■ SELECTED EXTRACT ■
------------------------------------------------
Alternatively, the mounting regions (arranging regions) of the
respective circuits may be located on opposing surfaces of the
circuit board 20 such that these mounting regions overlap with one
another when the front surface and the rear surface of the circuit
board 20 are viewed (i.e., in perspective plan view).
[0052] The sensor control device 2 detects the concentration of NOx
contained in exhaust gas using the sensor element of the NOx sensor
10. Now, the following is a description of operations when the NOx
concentration is detected by the NOx sensor 10. The solid
electrolyte bodies 111, 121, 131, which configure the sensor
element 100 of the NOx sensor 10 shown in FIG. 2, are heated by
heater pattern 183 to which drive current is supplied from the
heater driving circuit 28, so as to activate the solid electrolyte
bodies 111, 121, 131. As a result, the Ip1 cell 110, the Vs cell
120, and the Ip2 cell 130 become operable.
[0053] Exhaust gas is introduced into the first measuring chamber
150 through the exhaust pipe 6 (refer to FIG. 1), while the flow
rate of the exhaust gas within the sensor element is restricted by
the first diffusion resisting portion 151. In this case, current
"Icp" is supplied from the electrode 123 to the electrode 122
within the Vs cell 120 by the Icp supplying circuit 264. As a
result, oxygen contained in the exhaust gas becomes oxygen ions,
and the oxygen ions flow through the solid electrolyte body 121,
and then, are moved into the reference oxygen chamber 170. In other
words, since the current "Icp" flows between the electrodes 122 and
123, oxygen within the first measuring chamber 150 is transported
into the reference oxygen chamber 170.
[0054] The Vs detecting circuit 263 detects a voltage between the
electrodes 122 and 123, and the reference voltage comparing circuit
261 compares the detected voltage with a reference voltage (425 mV)
and outputs the comparison result to the Ip1 driving circuit 262.
In this case, when the concentration of oxygen present in the first
measuring chamber 150 is adjusted such that a potential difference
between the electrodes 122 and 123 becomes constant at
approximately 425 mV, the concentration of oxygen contained in the
exhaust gas within the first measuring chamber 150 may be
approximated to a predetermined value (e.g., 10.sup.-8 to 10.sup.-9
atm).
------------------------------------------------
■ COLLECTED MATERIAL ■
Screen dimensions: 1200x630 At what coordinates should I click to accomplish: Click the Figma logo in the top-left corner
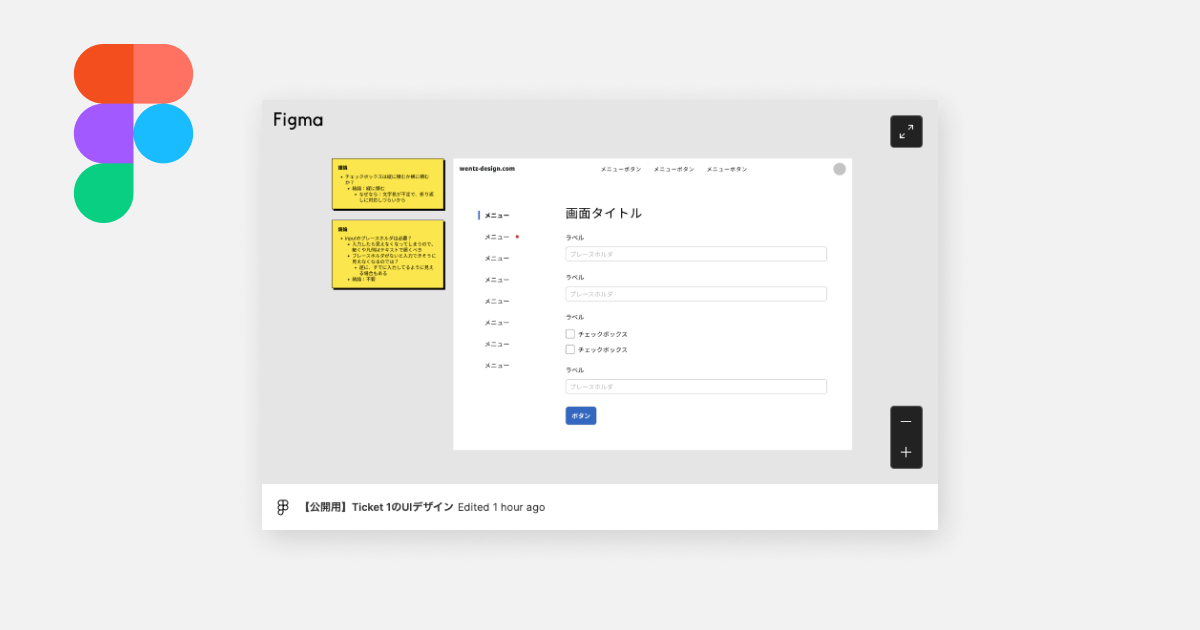pyautogui.click(x=133, y=132)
------------------------------------------------
■ REQUIREMENT ■
Answer these questions about the NOx sensor excerpt.
(a) What heats the solid electrolyte bodies 111, 121, 131?
(b) What restricts the flow rate of the exhaust gas within the sensor element?
(c) What reference voltage does the reference voltage comparing circuit 261 use?

■ EXERCISE RESULT ■
(a) Heater pattern 183, which receives drive current from the heater driving circuit 28.
(b) The first diffusion resisting portion 151.
(c) 425 mV.